Background: Anterior ST-elevation myocardial infarction (STEMI) is frequently associated with severe complications, such as myocardial dysfunction and conduction abnormalities. Complete atrioventricular block (CAVB), especially when combined with bifascicular block, is a rare but critical presentation that reflects extensive myocardial damage, often linked to proximal left anterior descending (LAD) artery occlusion.

Case Presentation: A 76-year-old male with a history of hypertension, diabetes mellitus, and dyslipidemia presented to the emergency department with a 6-day history of gastrointestinal symptoms and recurrent syncope. On arrival, he exhibited bradycardia, hypotension, and mottling, progressing to cardiac arrest. The return of spontaneous circulation was achieved after one cycle of advanced cardiovascular life support. Electrocardiography revealed CAVB with a ventricular escape rhythm displaying right bundle branch block morphology, left anterior fascicular block, and anterior ST-segment elevation.

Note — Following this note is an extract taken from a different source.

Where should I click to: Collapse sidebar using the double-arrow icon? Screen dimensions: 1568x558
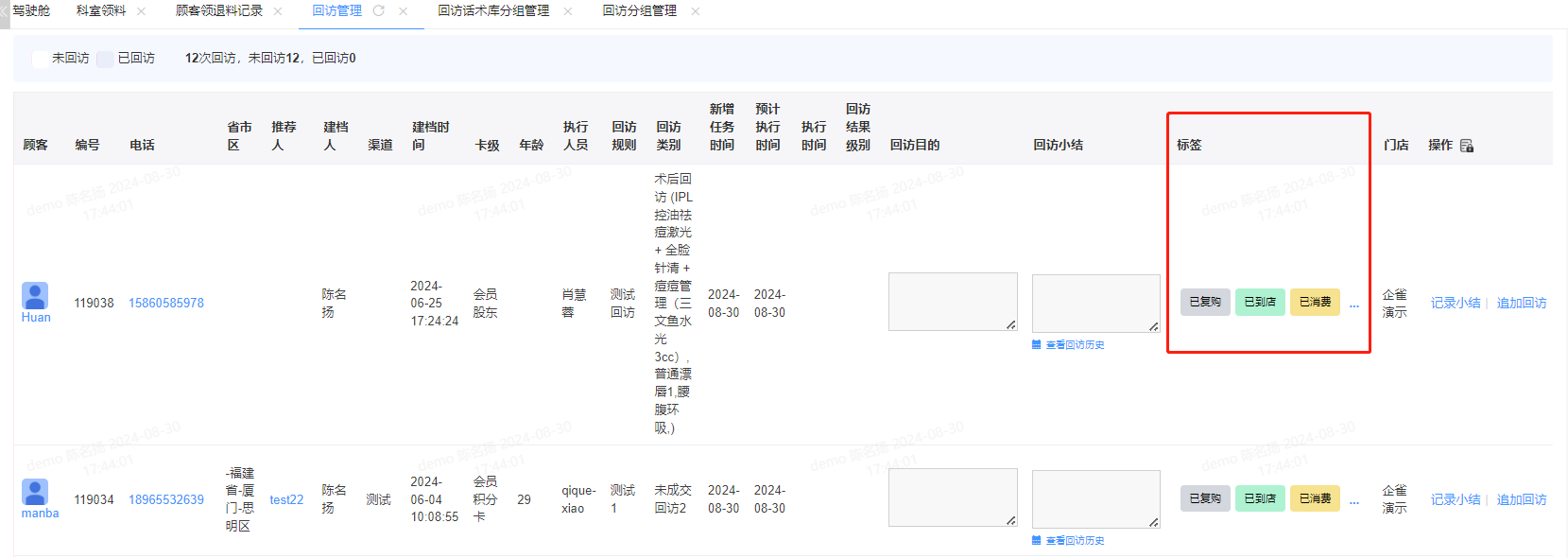tap(5, 11)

Emergency interventions included endotracheal intubation, Swan–Ganz catheterization, transvenous pacing, and vasopressor support. Echocardiography demonstrated severe left ventricular systolic dysfunction with an ejection fraction of 25%. Coronary angiography identified critical proximal stenoses in the LAD and circumflex arteries, managed with percutaneous coronary intervention and stent placement. Persistent conduction abnormalities and systolic dysfunction necessitated implantation of a cardiac resynchronization therapy defibrillator (CRT-D). Despite extensive rehabilitation efforts, the patient died after 60 days of hospitalization.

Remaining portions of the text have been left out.